新年を迎える度に、心機一転、人として成長したいと願をかけてきたが、思うようにいかないのが人生なのであろう。振り返ると反省することばかりであるが、いくつになっても向上心は失いたくないものである。辰年ならぬ新たな人生への“発つ年”として充実した一年を過ごしたい。 

昨秋、ゴルフを楽しむために北見を訪れた、韓国のソウル大学放射線科の名誉教授であるH先生と食事をする機会があった。H先生は77歳、戦時中の教育で日本語が堪能であった。博学ぶりにも驚かされたが、「明治維新の大村益次郎について知っているか?」と聞かれ困ってしまった。どこかで聞いたことがあったような・・・名前であったが、どうも思い出せなかった。あいまいな返事をすると、「あなた不勉強ですね!」とお叱りを受けた。H先生から、司馬遼太郎の「花神」を読みなさいと言われ、早速本屋さんに注文した。 

【川村エッセー:ときわぎ】日本を考え“発つ年”

 「花神」は、長編小説であったので毎日少しずつ読み進んだ。大村益次郎とは、明治維新で活躍した、長州軍の司令長官のことであった。本名は、村田蔵六と言って長州の田舎で開業する町医者であった。若い頃、緒方洪庵の弟子となり、当時まだ珍しかった蘭学(オランダ式医学)を修めた。蔵六の翻訳能力は非常に高かった。江戸幕府は、諸外国から開国を迫られ、日本の防衛のため最新の軍艦や鉄砲などの知識が必要であった。そこで優れた語学力がある蔵六は、兵学の翻訳と教授をまかせられ、江戸で講習所を開いた。しかしながら、郷土愛が強い蔵六は、倒幕を目指す長州藩に招かれ、大村益次郎と改名し、やがて官軍を率いて幕府を倒すのであった。 

医者としての蔵六の評判は良くなかった。非常な合理主義者で、いわゆる愛想など全くない医者であった。
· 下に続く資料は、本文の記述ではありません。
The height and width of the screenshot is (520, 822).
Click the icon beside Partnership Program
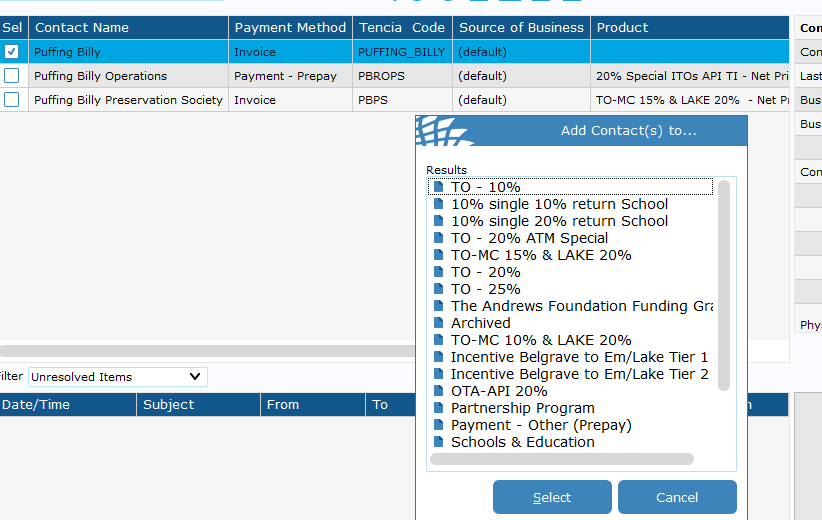[438, 408]
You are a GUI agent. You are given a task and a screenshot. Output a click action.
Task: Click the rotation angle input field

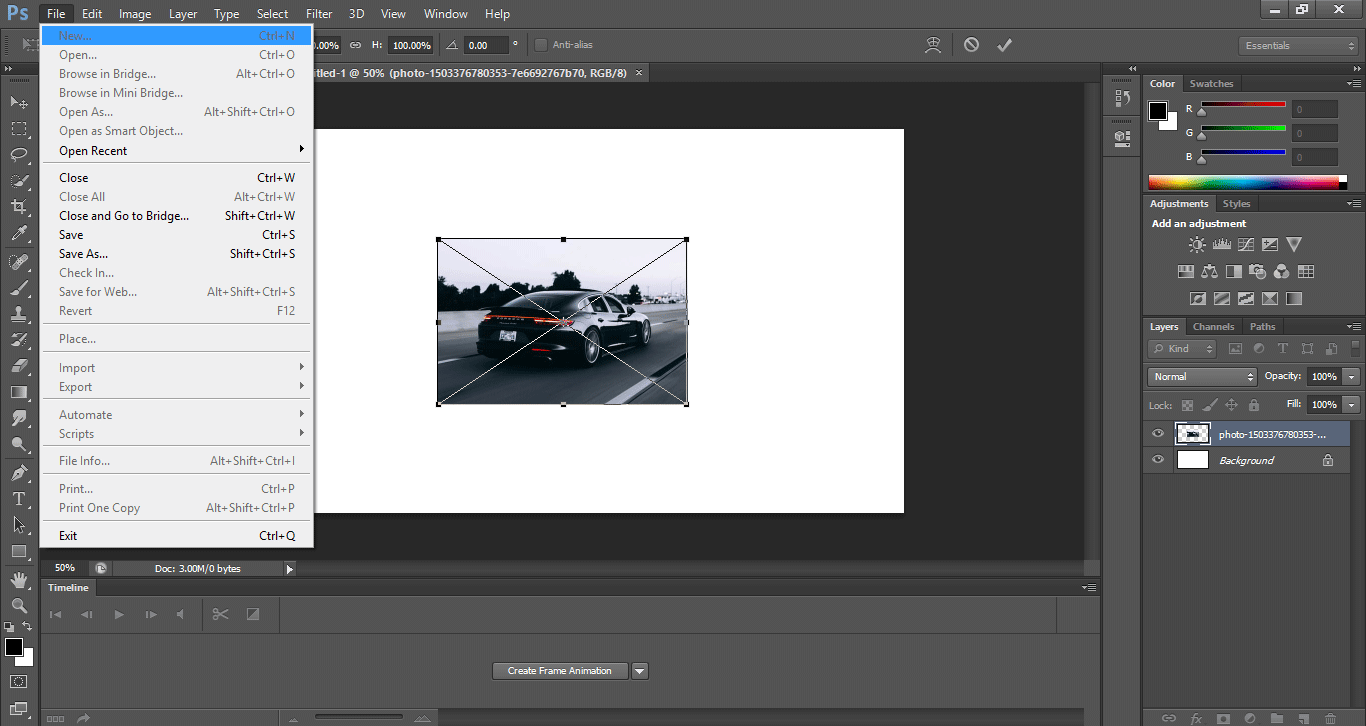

かぜでかかった患者に、かぜに効く薬などない、暖かくして寝てなさい、とだけしか言わず、患者が怒って帰ることがあったそうだ。彼は、自分でも医者にむいていないと分析している。しかしながら日本を改革するために必要なことはなにか?それを綿密に計算し、実行する能力がこの人にはあった。残念ながら大村益次郎は45歳で、薩摩藩の刺客に襲われ、足のケガが元でこの世を去った。多額の借金を抱える現代の日本政府に必要なのは、大村益次郎のような私情、私利、私欲に走らない本当の合理主義者であると思う。同じ45歳になる身として、子供たちの未来のためにも、奮い立たねばならぬと思う。